### SELECTED PASSAGE

We can see that there are four leg elements which define the waypoints of the airplane trajectory with x, y, z coordinates and the speed between these waypoints (movePerSec_m). This results in three flight lines. Furthermore, we see that the sr22 platform in data/platforms.xml is referenced, so let's have a look at that next:

Platform¶

In [4]:

Code(display_xml('data/platforms.xml', 'sr22'))

Out[4]:

<platform id="sr22" name="Cirrus SR-22" type="linearpath">
		<scannerMount z="0.7">
			<rot axis="x" angle_deg="-90" />
			<rot axis="z" angle_deg="90" />
		</scannerMount>
		<!--<positionXNoise
			clipMin="0.0" clipMax="0.0" clipEnabled="false" fixedLifespan="1"
			type="NORMAL" mean="0.0" stdev="0.02"/>
		<positionYNoise
			clipMin="0.0" clipMax="0.0" clipEnabled="false" fixedLifespan="1"
			type="NORMAL" mean="0.0" stdev="0.02"/>
		<positionZNoise
			clipMin="0.0" clipMax="0.0" clipEnabled="false" fixedLifespan="1"
			type="NORMAL" mean="0.0" stdev="0.02"/>
		<attitudeXNoise
			clipMin="0.0" clipMax="0.0" clipEnabled="false" fixedLifespan="1"
			type="NORMAL" mean="0.0" stdev="0.001"/>
		<attitudeYNoise
			clipMin="0.0" clipMax="0.0" clipEnabled="false" fixedLifespan="1"
			type="NORMAL" mean="0.0" stdev="0.001"/>
		<attitudeZNoise
			clipMin="0.0" clipMax="0.0" clipEnabled="false" fixedLifespan="1"
			type="NORMAL" mean="0.0" stdev="0.001"/>-->
	</platform>

This is a linearpath type platform, a mobile platform which moves in a straight line between consecutive legs with a constant speed provided by the user.

Without any rotations applied to the scannerMount in the platform XML or the beamOrigin in the scanner XML, scanners in HELIOS would face towards to Y-axis (forward) and scan in vertical scan lines (in the plane created by the Y- and Z-axis).

For the sr22, the scannerMount is configured so that the scanner is rotated -90° around the X-axis (facing downwards) and 90° around the Z-axis (scanning from left to right, i.e., in the plane created by the X- and Z-axes).

For more information and examples, check out the rotations section of the Wiki page on platforms.

Sanner¶

Next we will have a look at the scanner that is placed on the platform. Here it is the leica_als50-ii defined in data/scanners_als.xml as shown in the survey XML.

In [5]:

Code(display_xml('data/scanners_als.xml', 'leica_als50-ii'), language='XML')

### RAW DATA
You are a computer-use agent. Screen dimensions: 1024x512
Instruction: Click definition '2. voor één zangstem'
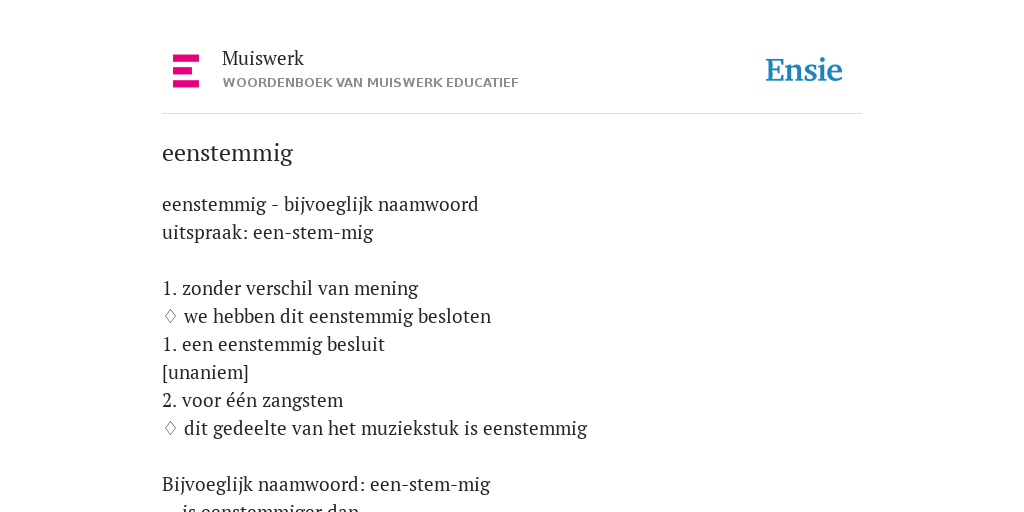253,400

### OBJECTIVES
[1] Repeat the stretch of the HELIOS tutorial excerpt from "This is a linearpath" through "by the user.".
[2] In the HELIOS tutorial excerpt, in which file is the leica_als50-ii scanner defined?
[3] Translate this sentence from the HELIOS tutorial excerpt into German: "Next we will have a look at the scanner that is placed on the platform."

### LIST OF SOLUTIONS
[1]
This is a linearpath type platform, a mobile platform which moves in a straight line between consecutive legs with a constant speed provided by the user.

[2] It is defined in data/scanners_als.xml.

[3] Als Nächstes werden wir uns den Scanner ansehen, der auf der Plattform angebracht ist.